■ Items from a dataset
━━━━━━━━━━━━━━━━━━━━

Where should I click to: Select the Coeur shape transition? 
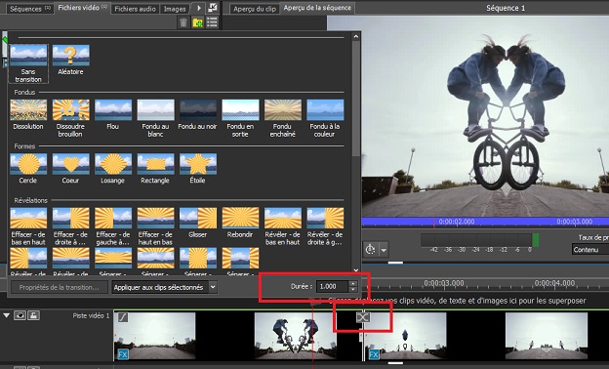[70, 168]
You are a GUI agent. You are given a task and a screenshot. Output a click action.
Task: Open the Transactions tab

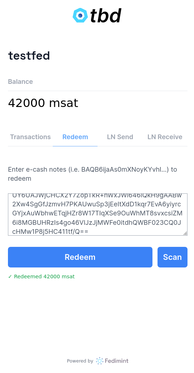[30, 137]

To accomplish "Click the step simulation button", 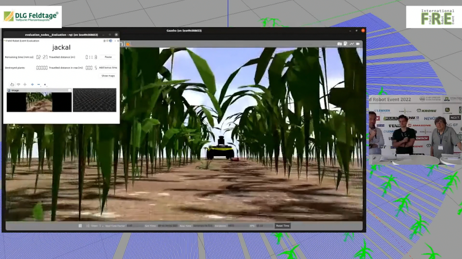I will (88, 226).
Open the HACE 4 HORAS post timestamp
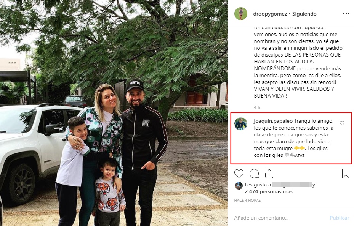The width and height of the screenshot is (354, 226). (x=247, y=200)
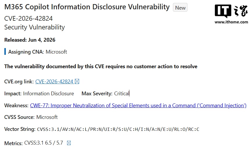Click the CVSS:3.1 6.5 / 5.7 metrics score
This screenshot has width=252, height=153.
[44, 143]

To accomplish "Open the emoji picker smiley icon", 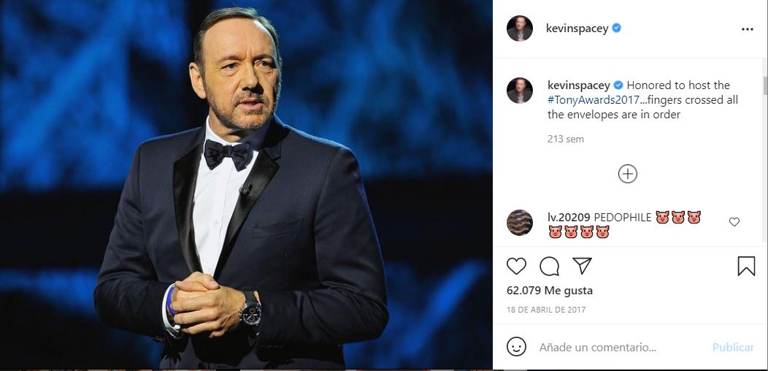I will [x=516, y=347].
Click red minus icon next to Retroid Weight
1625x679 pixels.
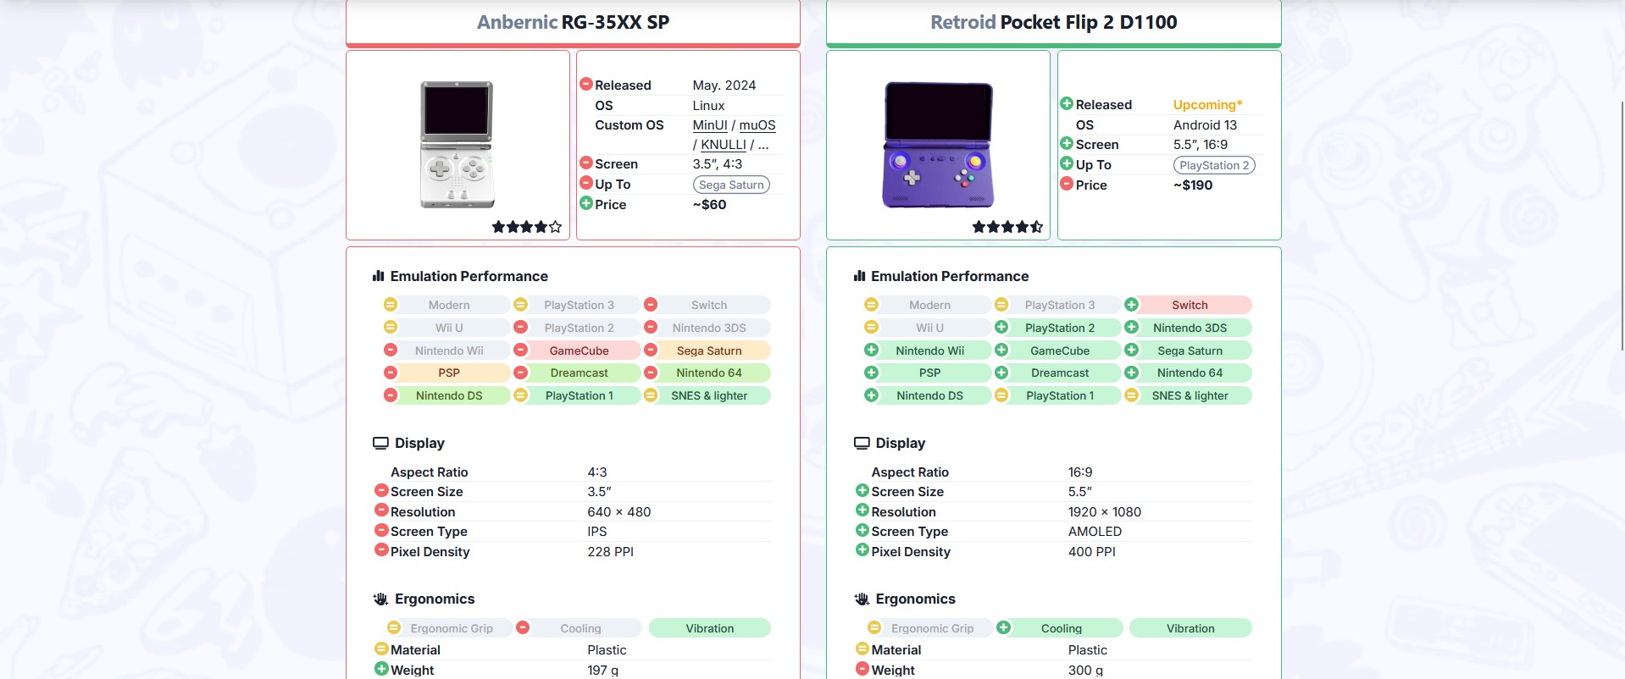pos(862,669)
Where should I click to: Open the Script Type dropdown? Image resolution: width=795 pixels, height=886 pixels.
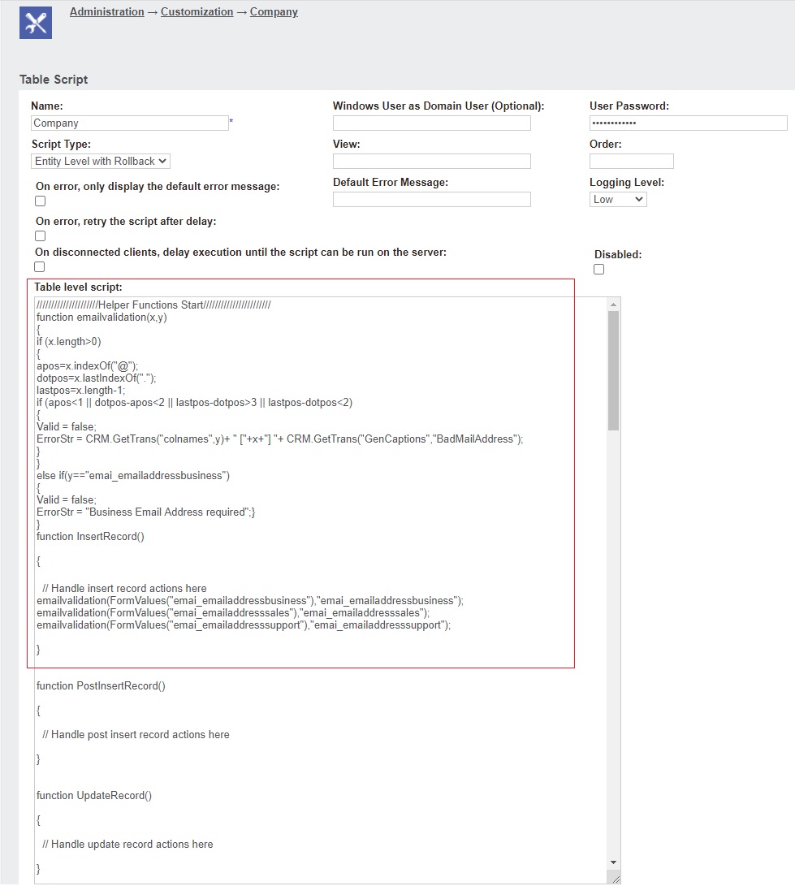[100, 161]
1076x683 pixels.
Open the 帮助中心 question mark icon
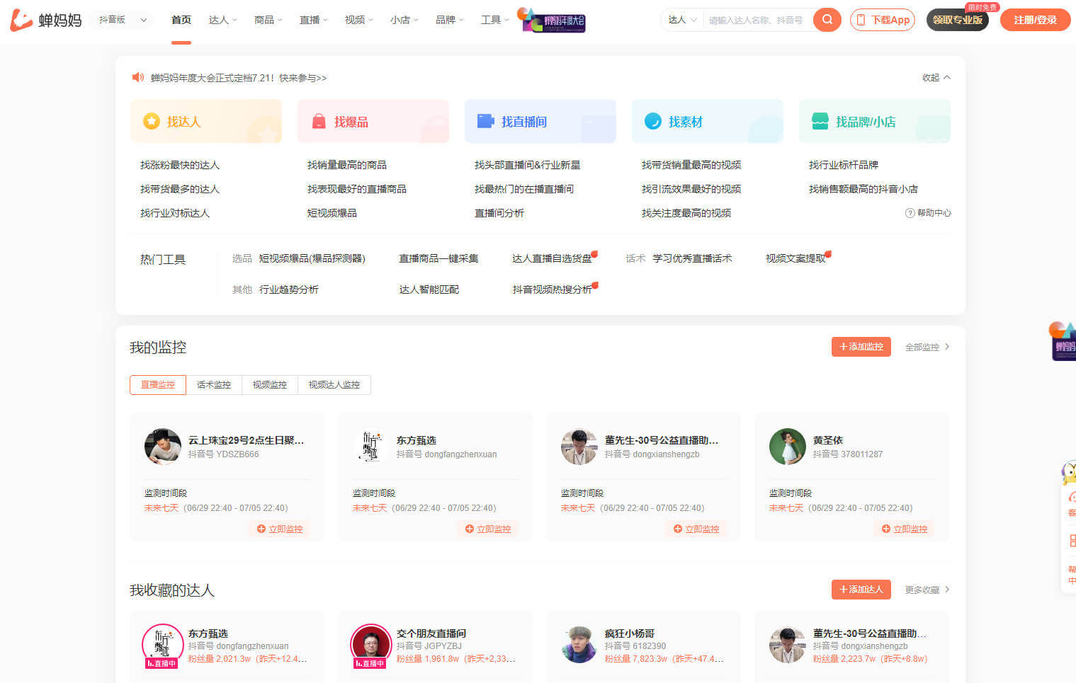coord(910,213)
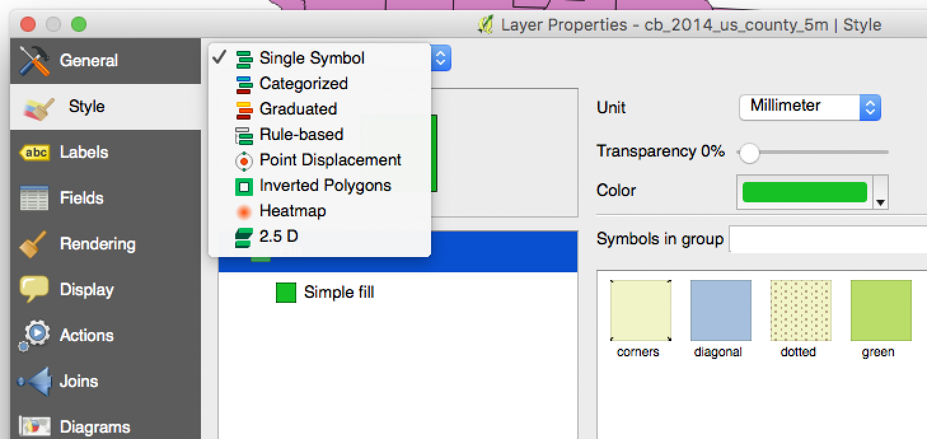Image resolution: width=927 pixels, height=439 pixels.
Task: Open the Actions gear icon
Action: click(x=34, y=335)
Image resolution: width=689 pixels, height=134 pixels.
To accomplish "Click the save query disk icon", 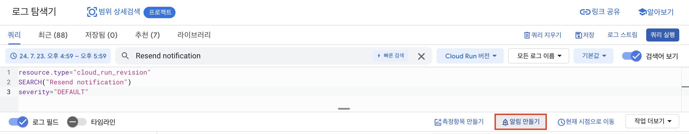I will pos(579,35).
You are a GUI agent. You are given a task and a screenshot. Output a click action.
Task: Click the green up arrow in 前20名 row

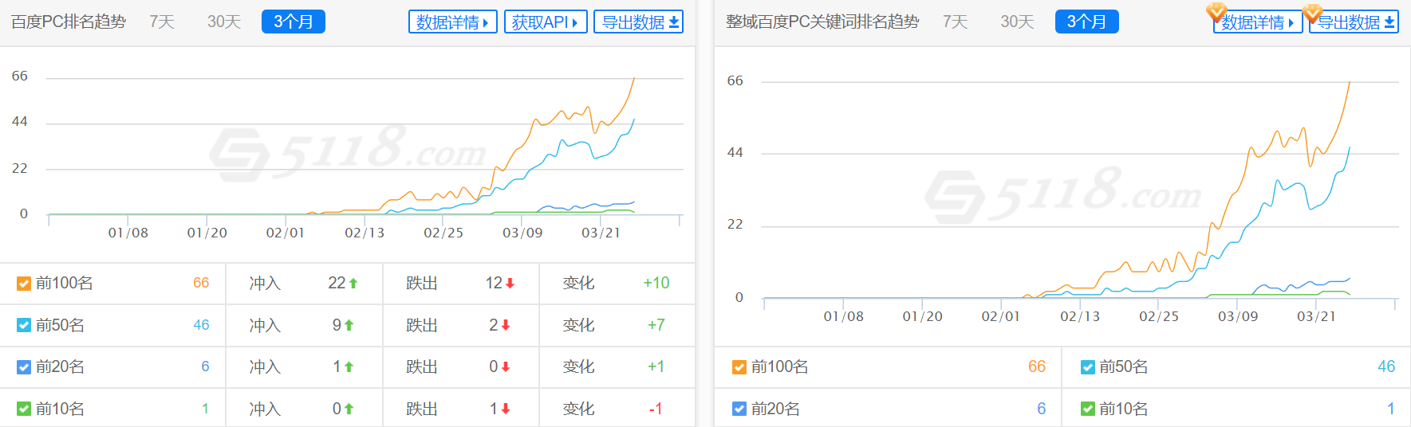[349, 367]
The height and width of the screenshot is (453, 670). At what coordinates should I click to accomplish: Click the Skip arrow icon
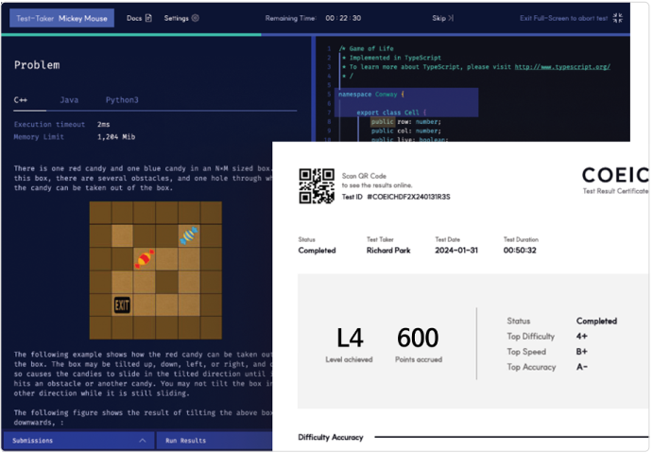450,18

━━━━━━━━━━━━━━━━━━━━

■ Prompt
Take the records above from the line with "Task: Click the green up arrow in 前20名 row" down to their last line and please copy those lines exactly, without the pictures.

■ Worked solution
Task: Click the green up arrow in 前20名 row

[349, 367]
The height and width of the screenshot is (453, 670). At what coordinates should I click to accomplish: Click the Skip arrow icon
450,18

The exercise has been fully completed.